Ils croyaient filer dans l’ombre ; ils ont fini sous les néons du commissariat. Hier jeudi, un peu avant 2 h du matin, deux garçons de 19 et 20 ans détalent avenue de la Commune-de-Paris, une fronde bricolée sous la veste. Les caméras de la maison d’arrêt les suivent depuis dix bonnes minutes : vingt paquets viennent de franchir les murs, atterrissant dans les cours de promenade comme un calendrier de l’Avent hors saison. Cannabis ? Smartphones ? L’inventaire suivra, mais les policiers de la mission de sécurisation, eux, cueillent le duo au coin de la rue.
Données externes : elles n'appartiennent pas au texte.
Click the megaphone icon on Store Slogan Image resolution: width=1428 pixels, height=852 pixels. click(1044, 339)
Garde à vue express ; comparution immédiate annoncée.
Une fronde pour catapulte express
Le scénario rappelle un sport urbain que les matons connaissent trop bien : trouver l’angle mort, tendre l’élastique, viser la lucarne, espérer la chute dans la bonne cour. Dans la voiture-banalisée-laboratoire, les enquêteurs auscultent la fronde : caoutchouc neuf, poignée renforcée, capacité à hisser un paquet de 200 g au-delà des 6 m 50 de l’enceinte. Le butin ? Pour l’heure, sous scellés. D’après les premières perquisitions, les deux amateurs seraient venus « aider un pote » incarcéré pour trafic de stupéfiants. Pas de bol : depuis l’incendie de la voiture d’un surveillant mi-avril, le centre pénitentiaire tourne à la vigilance maximale.
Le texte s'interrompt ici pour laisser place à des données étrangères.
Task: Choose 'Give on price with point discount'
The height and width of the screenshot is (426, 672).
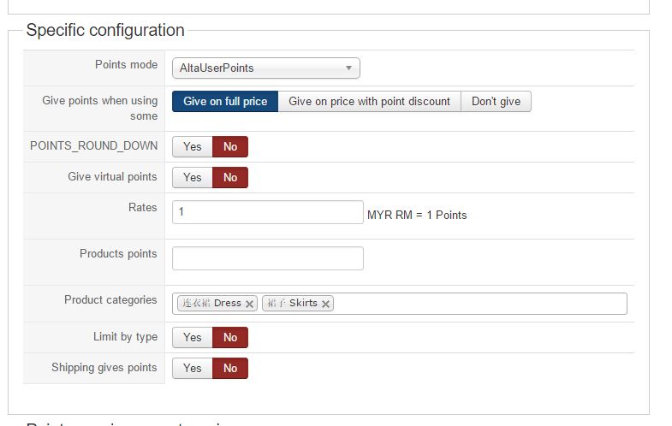Action: click(x=369, y=102)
Après le drone, le retour au low-tech
Le 17 avril, un jeune pilote improvisé avait déjà tenté la livraison aérienne : 200 g de résine largués par drone, crash obligatoire, un an ferme. Cette fois-ci, pas d’électronique : juste de l’élastique et de la chance. Un retour à la vieille école qui ne trompe personne : les miradors traquent la trajectoire des colis comme on suit une pluie de météorites. Dans les prochaines semaines, la direction locale promet de nouvelles caméras et des filets anti-projectiles. « La prison n’est pas un drive-in », glisse un surveillant. Et les apprentis livreurs risquent de découvrir que la porte d’entrée la plus courte vers la maison d’arrêt est parfois… le tribunal.